More than any other factor, however, is provenance, the new mantra of the fine wine collector, drinker and investor. Not only did these wines come straight from Latour's own cellars but Frédéric Engerer, the château director and President, personally inspected each and every one of the bottles before approving them for consignment. More importantly, Engerer then went on to apply a ProoftagTM to every bottle, a unique tracing system that can be used to prove the bottle has been released in April 2011 direct from the Latour cellar. To which he engraved the words ‘This bottle was released directly from the cellar Chateau Latour in April 2011 specifically for Christie’s auction in Hong Kong on May 27th 2011.
Nonetheless, large formats and special releases aside, as far as the wider market is concerned one of the most notable features of the auction is that Latour’s younger vintage releases – 2000, 2005, 2009 – saw hammer prices that came in marginally lower than their current prices on the open market, in a clear sign of Asian buyers growing awareness and a resistance to over pay. Buyers are not fools!

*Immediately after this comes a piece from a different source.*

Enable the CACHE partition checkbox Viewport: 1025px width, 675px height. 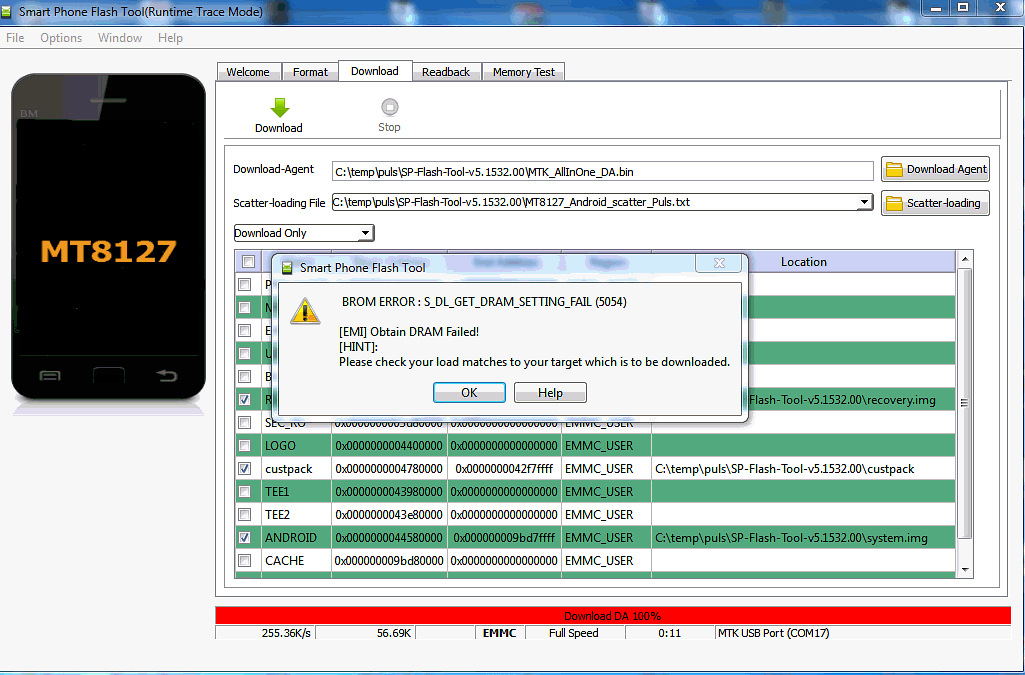coord(245,561)
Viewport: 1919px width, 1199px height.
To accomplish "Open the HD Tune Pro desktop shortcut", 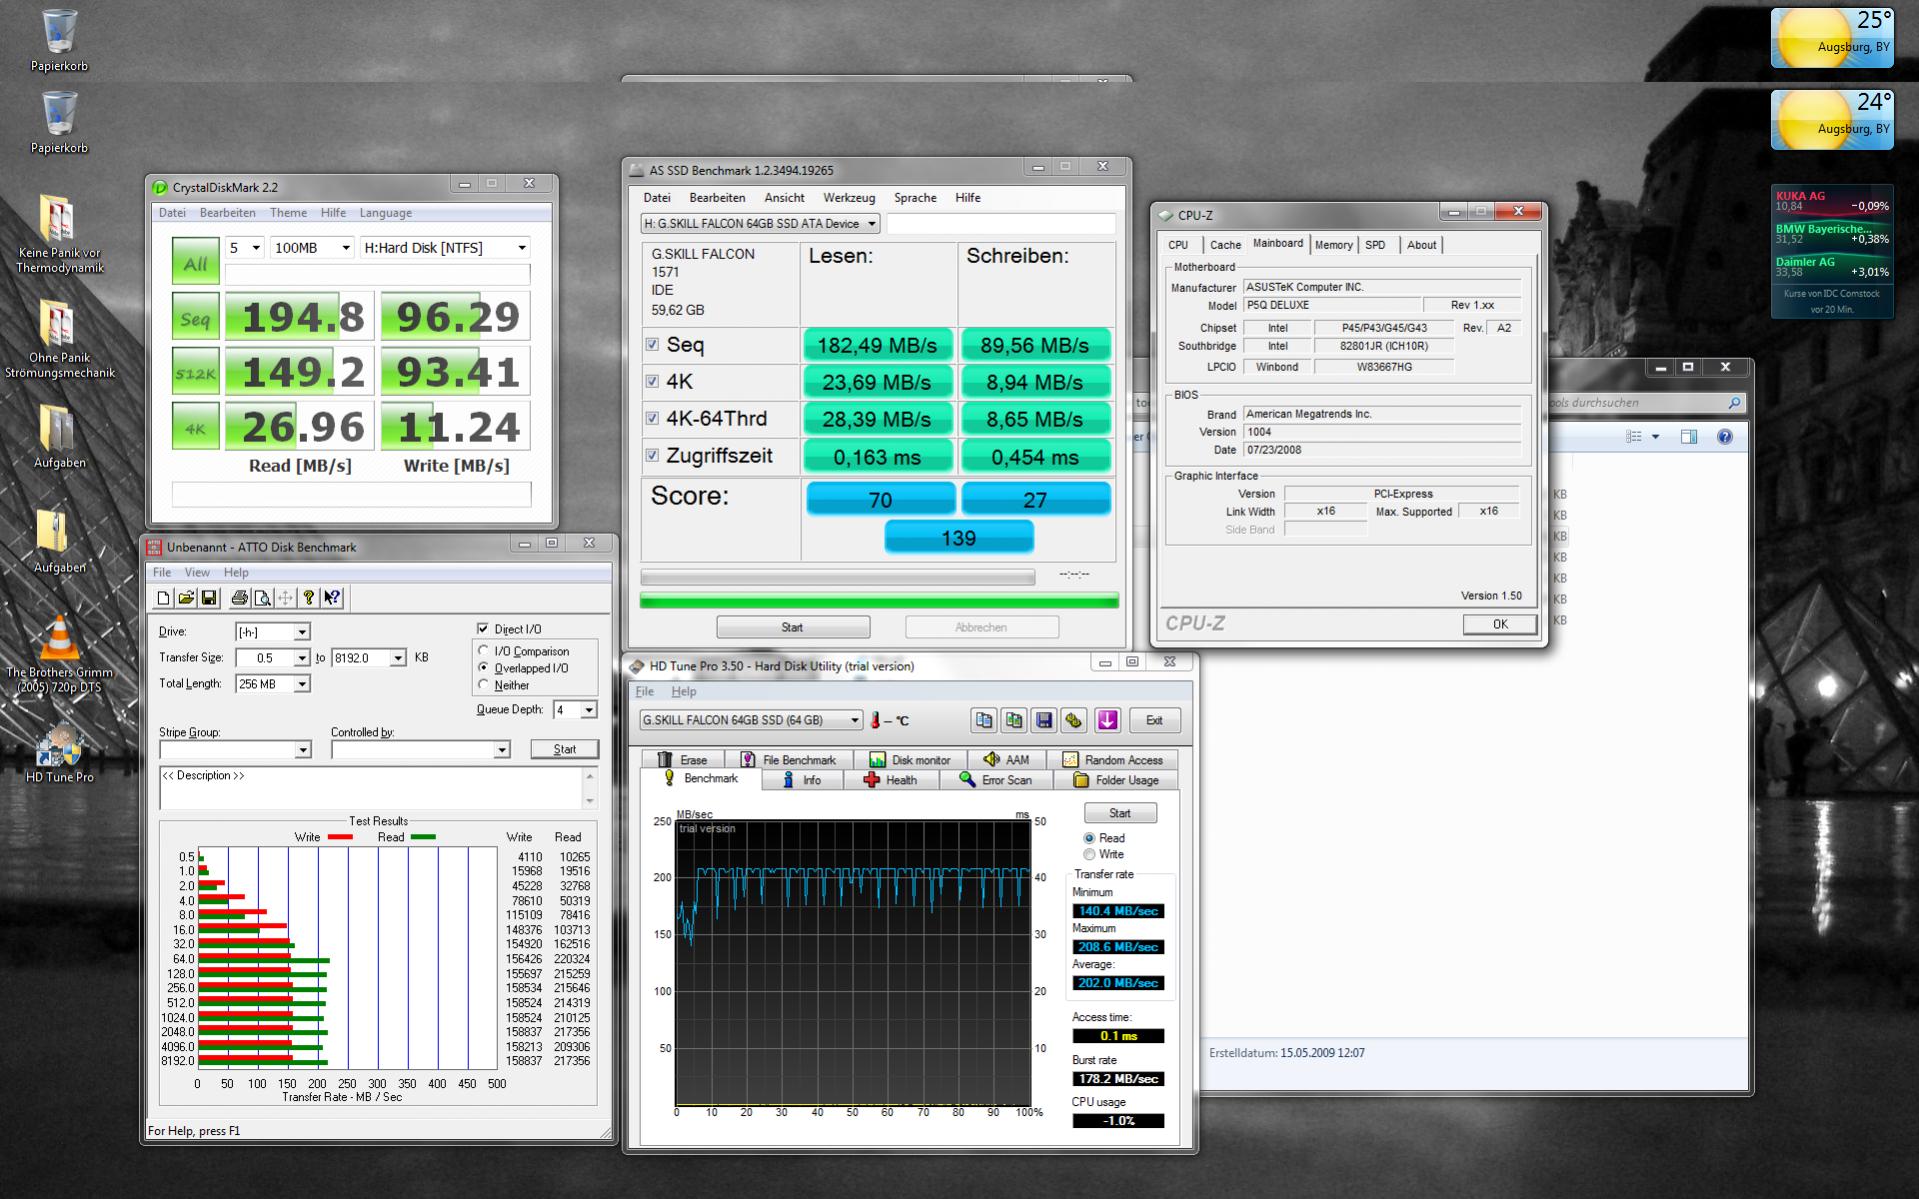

We have reviewed wine auction prices vs. open market prices in earlier blog pieces, with buyer’s premiums and other factors taken into account, it has been widely commentated that the results show auction buyers pay a premium over London market fine wine prices. It is highly likely that whereas such auctions may continue to be the preserve of some first growths, overall the open market remains the most competitive place to buy, or sell.